Çutsay, Alman siyasenin esir alındığı görüşünde:
“Şu andaki egemen Alman siyasetini bir bütün olarak esir almış durumdalar. Uzun yıllardır NATO’nun gayri safi milli hasılanızın yüzde 2’sini silahlanmaya ayırın diyen Washington’a yıllarca direndiler. Yüzde 1.3 idi. Birdenbire bir sosyal demokrat başbakan çıktı ‘Önümüzdeki 10 yılda 100 milyarlık silahlanma yatırımı yapacağız’ dedi. Bu korkunç bir şey. Bu Almanya’da barış hareketinin zaten öldüğünü gösteriyor. Zaten sosyal demokratların sosyal demokrasiyle hiçbir ilgisi olmadığını, barış düşünmediğini gösteriyor. Buna gerekçe olarak da ‘Putin gibi bir saldırgan var’ diyorlar."

‘Almanya’da korkunç bir durum var, hakim söylemin dışına çıkılmasına izin vermiyorlar’

Almanya'da Ukrayna'da aslında 2014'ten bu yana bir iç savaş yaşandığının, BM onaylı Minsk anlaşmalarının uygulanmamasının dahi konuşulmadığını belirten Çutsay, "Bunu tartışmaya açtıkları andan itibaren bütün konsept değişir, buna tahammül edemiyorlar" dedi.
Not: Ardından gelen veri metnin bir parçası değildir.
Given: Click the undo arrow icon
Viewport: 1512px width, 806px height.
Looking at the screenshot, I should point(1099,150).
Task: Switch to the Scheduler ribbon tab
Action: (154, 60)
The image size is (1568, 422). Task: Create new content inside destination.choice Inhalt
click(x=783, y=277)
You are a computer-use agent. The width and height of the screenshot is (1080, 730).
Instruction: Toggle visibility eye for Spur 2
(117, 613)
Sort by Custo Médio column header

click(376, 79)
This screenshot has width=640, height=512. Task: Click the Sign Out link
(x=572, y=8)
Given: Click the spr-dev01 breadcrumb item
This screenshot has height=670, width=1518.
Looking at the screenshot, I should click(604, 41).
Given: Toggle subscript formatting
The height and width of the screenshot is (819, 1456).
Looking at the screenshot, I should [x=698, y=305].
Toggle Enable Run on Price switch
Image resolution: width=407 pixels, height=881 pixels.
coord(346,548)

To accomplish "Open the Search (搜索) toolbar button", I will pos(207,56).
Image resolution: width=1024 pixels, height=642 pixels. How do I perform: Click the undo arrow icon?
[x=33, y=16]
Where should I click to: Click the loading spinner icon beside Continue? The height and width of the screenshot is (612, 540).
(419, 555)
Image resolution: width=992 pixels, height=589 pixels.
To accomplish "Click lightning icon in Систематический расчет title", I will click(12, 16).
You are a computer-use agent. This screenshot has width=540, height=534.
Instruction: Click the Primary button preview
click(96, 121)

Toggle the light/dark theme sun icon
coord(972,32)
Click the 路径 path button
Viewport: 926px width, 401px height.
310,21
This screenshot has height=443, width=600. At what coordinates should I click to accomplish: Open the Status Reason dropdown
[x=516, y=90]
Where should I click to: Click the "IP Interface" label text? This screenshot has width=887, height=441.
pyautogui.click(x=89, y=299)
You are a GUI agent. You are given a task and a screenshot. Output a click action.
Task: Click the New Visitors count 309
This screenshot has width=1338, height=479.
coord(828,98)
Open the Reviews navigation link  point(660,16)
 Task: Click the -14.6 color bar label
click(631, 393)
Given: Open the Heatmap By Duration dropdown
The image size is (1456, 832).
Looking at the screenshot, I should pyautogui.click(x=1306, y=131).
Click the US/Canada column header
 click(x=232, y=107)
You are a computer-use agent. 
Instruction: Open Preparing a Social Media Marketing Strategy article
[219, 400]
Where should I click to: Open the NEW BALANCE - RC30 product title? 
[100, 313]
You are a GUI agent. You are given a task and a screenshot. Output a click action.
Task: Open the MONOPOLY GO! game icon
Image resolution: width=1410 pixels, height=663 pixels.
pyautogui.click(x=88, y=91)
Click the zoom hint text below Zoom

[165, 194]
Alman kamuoyunda hakim söylemin dışına çıkılmasına izin verilmeyen 'korkunç bir durum' bulunduğunu anlatan Çutsay, ülkede yaşayan ve nüfusları 6 milyona varan Rusya asıllıların da adeta 'damgalandıklarını' söyledi:
"Minsk konusu hiç geçmiyor. Bunu tartışmaya açtıkları andan itibaren bütün konsept değişir, buna tahammül edemiyorlar. Bu aslında 30 yıl sonra önce Avrupa’dan sosyalizmi ya da komünizmi kazırsınız, arkasından barışı ve en önemlisi aydını silersiniz. Fransa ve İtalya için aynı şeyi söyleyemiyorum. İtalya’daki arkadaşımın, ‘Buradaki etkili aydınlar ana akımın bu saldırısına karşı çıkıyorlar’ diye notları var. Almanya’da böylelerini göremiyorum. Ben böyle bir şey görmedim. Türkiye’den bir aydının Aziz Nesin’den Yalçın Küçük’e kadar herkes olabilir. Ama Bertolt Brecht’in Almanyası'nda, 'geldiklerinde bizi savunacak kimse kalmamıştır' diyen ünlü rahibin Almanyasında böyle bir şey olamaz. Zaten Ukrayna’da bir iç savaş mı var, diye sorduğu için 94 yaşındaki Hans Modrow, Alman Demokratik Cumhuriyet’inin son hükümet başkanı, sol partinin yaşlılar konseyinde yer alıyor. Bir mektup yazdı, ‘Ukrayna’da acaba bir iç savaş mı var’ dedi, iş değişti. Şu anda taşlanan şeytanlardan biri de o. Almanya’da çok korkunç şeyler oluyor. Yazılama yayınevinden çıkma Ulrich Heyden’ın Oligarkların Savaşı kitabı. Bu adama, Der Spiegel’in kurucusu ve bugün büyük bir medya konserni olan Spiegel’ın ortaklarından da biridir Rudolf Augstein. The Guardian tarzında eskinin Radikal’i gibi bir gazete yapıyor. Görevlendirdiği yayın yönetmeni, hemen Ulrich Heyden’a bir mektup yazdı. ‘Sizin yazılarınıza artık yer vermeyeceğiz’ Heyden da ‘Kusura bakmayın ama ben Rusçu değilim sadece olanları anlamaya çalışıyorum’ dedi. Buna izin yok. Bunu yaptığınız zaman Almanya’dan yeni bir çıkış yapmak gerekecek. Deniz Yücel diye bir utanç vesilesi var. bir gazeteci değil nasıl yerle yeksan olunur örneğidir. Bir Alman gazetecidir. Ama biz ona malum rejimin baskılarında severek sahip çıktık. Şimdi inanılmaz şeyler söylüyor, geçen pazar utanç duyarak izledim. Rus taraftarlarının barış ve Rus bayraklarıyla yaptığı görüşmeler var. Çünkü Almanya’da 3-6 milyon Rusça konuşan insan var. Bunlara parya muamelesi de yapamazsınız, bu ülkenin bir parçası. Demokrasinin cilasını kurtaracak, ‘Gösterileri yasaklamayalım’ diyor. Bu adamları zaten damgalamış bulunuyorlar. Korkutucu bir durum bu.”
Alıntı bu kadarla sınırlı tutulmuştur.